CONSIGNA >>
Resume en dos oraciones el texto de abajo sobre dispareunia, vaginismo y anorgasmia.
━━━━━ FRAGMENTO DEL TEXTO
DISPAREUNIA

Despídete del dolor y recupera tu salud sexual

Una persona (tanto hombre como mujer) con dispareunia es aquella cuyas relaciones sexuales son dolorosas. Abarca desde la irritación postcoital hasta un profundo dolor, tanto antes o durante como después del coito.

Es muy posible que factores relacionados con el parto (episiotomías, desgarros, distensiones musculares…) u hormonales como ocurre en la perimenopasia  y menopausia, terminen desencadenando un proceso doloroso.

Como en otras afecciones musculares, mediante la fisioterapia buscamos normalizar todas las estructuras de tu periné y eliminar el dolor.

VAGINISMO

Rompe tu silencio y comienza a disfrutar de una vida sexual plena desde el autoconocimiento.

 

Es una afección con un gran silencio a su alrededor, a pesar del gran número de mujeres que la padecen.

Se trata de una contracción involuntaria de los músculos que rodean el tercio inferior de la vagina, que impide o dificulta la penetración o poder realizar una revisión ginecológica. Este espasmo no tiene porqué asociarse con dolor a no ser que se intente introducir un tampón o la penetración.

Generalmente, lo asocian con causas como miedo al embarazo o a contraer enfermedades de transmisión sexual, cuando en realidad, la mayoría de mujeres con vaginismo tienen deseos de ser madre o de poder tener relaciones.

Es obvio que hay un peso psicológico debido a lo que el vaginismo condiciona la vida de una mujer y de su pareja, pero no tiene porque deberse a un trauma o a un abuso.

 

Desde la fisioterapia, acompañamos a la mujer a descubrir su cuerpo y su afección, y solucionamos el problema de la misma manera que recuperamos la función en cualquier otra parte del cuerpo.

ANORGASMIA

 

La anorgasmia es la ausencia recurrente y persistente del orgasmo manifestada tras una fase de excitación normal, y producida a través de una estimulación que pueda considerarse adecuada en intensidad, duración y tipo. Es, junto con la falta de deseo, una de las disfunciones sexuales más comunes de la mujer.

 

Si el deseo y la excitación son normales, deberemos plantearnos un tratamiento enfocado en mejorar la musculatura superficial del periné, encargada de la función sexual.
━━━━━━━━━━
━━━━━ DATOS
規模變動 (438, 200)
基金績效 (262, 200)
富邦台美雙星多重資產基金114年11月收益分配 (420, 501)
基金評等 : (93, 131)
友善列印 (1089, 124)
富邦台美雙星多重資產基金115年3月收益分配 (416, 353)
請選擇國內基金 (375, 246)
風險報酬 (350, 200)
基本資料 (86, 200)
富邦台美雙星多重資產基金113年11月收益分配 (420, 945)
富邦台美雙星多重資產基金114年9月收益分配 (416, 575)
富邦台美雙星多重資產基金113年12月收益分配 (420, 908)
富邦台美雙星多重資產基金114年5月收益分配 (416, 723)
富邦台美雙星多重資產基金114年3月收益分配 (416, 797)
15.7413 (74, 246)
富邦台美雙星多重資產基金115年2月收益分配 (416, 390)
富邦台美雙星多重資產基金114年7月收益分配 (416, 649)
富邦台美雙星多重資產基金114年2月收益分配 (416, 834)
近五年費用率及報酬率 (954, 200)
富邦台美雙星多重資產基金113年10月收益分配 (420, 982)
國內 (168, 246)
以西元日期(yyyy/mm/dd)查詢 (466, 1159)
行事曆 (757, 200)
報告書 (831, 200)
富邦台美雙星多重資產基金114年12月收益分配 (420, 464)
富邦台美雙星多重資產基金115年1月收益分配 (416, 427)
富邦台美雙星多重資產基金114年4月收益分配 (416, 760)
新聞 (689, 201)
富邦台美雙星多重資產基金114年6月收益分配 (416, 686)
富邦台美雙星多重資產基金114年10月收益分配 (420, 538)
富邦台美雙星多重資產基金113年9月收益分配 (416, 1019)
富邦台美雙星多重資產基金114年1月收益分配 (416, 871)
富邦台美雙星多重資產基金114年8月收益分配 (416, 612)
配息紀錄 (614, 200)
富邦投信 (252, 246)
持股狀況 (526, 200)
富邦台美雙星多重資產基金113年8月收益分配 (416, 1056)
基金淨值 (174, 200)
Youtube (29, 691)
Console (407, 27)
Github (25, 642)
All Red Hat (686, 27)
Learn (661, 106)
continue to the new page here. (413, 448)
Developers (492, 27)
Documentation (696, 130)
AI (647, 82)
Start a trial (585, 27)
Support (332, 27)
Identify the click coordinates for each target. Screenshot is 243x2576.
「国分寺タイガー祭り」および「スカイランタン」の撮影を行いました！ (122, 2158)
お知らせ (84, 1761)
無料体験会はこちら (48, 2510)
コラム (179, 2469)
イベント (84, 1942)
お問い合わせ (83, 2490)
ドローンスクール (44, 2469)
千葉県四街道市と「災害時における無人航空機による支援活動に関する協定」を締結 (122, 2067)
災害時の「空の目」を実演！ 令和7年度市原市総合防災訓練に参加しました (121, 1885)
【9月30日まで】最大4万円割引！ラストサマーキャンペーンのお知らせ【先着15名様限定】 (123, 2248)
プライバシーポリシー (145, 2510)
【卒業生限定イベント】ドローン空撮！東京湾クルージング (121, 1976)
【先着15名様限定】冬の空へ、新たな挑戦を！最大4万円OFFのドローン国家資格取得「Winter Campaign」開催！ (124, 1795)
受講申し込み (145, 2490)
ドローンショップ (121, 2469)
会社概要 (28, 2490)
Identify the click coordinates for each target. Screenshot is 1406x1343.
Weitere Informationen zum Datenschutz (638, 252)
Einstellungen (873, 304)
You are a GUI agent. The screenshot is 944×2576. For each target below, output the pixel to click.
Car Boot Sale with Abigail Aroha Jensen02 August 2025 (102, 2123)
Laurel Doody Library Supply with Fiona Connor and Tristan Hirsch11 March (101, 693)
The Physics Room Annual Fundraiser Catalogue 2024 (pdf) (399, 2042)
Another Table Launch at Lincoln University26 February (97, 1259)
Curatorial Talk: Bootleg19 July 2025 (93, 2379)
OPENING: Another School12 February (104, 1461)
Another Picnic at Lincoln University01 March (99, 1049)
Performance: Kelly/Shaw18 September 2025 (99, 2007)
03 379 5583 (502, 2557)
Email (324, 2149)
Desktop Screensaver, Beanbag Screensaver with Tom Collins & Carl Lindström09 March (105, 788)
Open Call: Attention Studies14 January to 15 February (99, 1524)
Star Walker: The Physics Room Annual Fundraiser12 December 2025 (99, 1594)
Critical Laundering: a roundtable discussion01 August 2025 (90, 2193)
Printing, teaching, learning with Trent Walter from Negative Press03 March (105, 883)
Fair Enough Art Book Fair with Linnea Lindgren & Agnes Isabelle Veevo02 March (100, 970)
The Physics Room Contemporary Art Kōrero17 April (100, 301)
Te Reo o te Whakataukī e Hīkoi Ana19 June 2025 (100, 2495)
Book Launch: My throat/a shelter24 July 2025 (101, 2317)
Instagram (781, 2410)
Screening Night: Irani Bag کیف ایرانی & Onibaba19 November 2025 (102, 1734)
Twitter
━━━━━━━━━━
RESPUESTA >>
La dispareunia consiste en relaciones sexuales dolorosas, que pueden desencadenarse por factores relacionados con el parto u hormonales, y el vaginismo es una contracción involuntaria de los músculos que rodean el tercio inferior de la vagina que impide o dificulta la penetración. La anorgasmia es la ausencia recurrente y persistente del orgasmo tras una fase de excitación normal, y el texto propone abordar estas afecciones con fisioterapia o con un tratamiento de la musculatura del periné.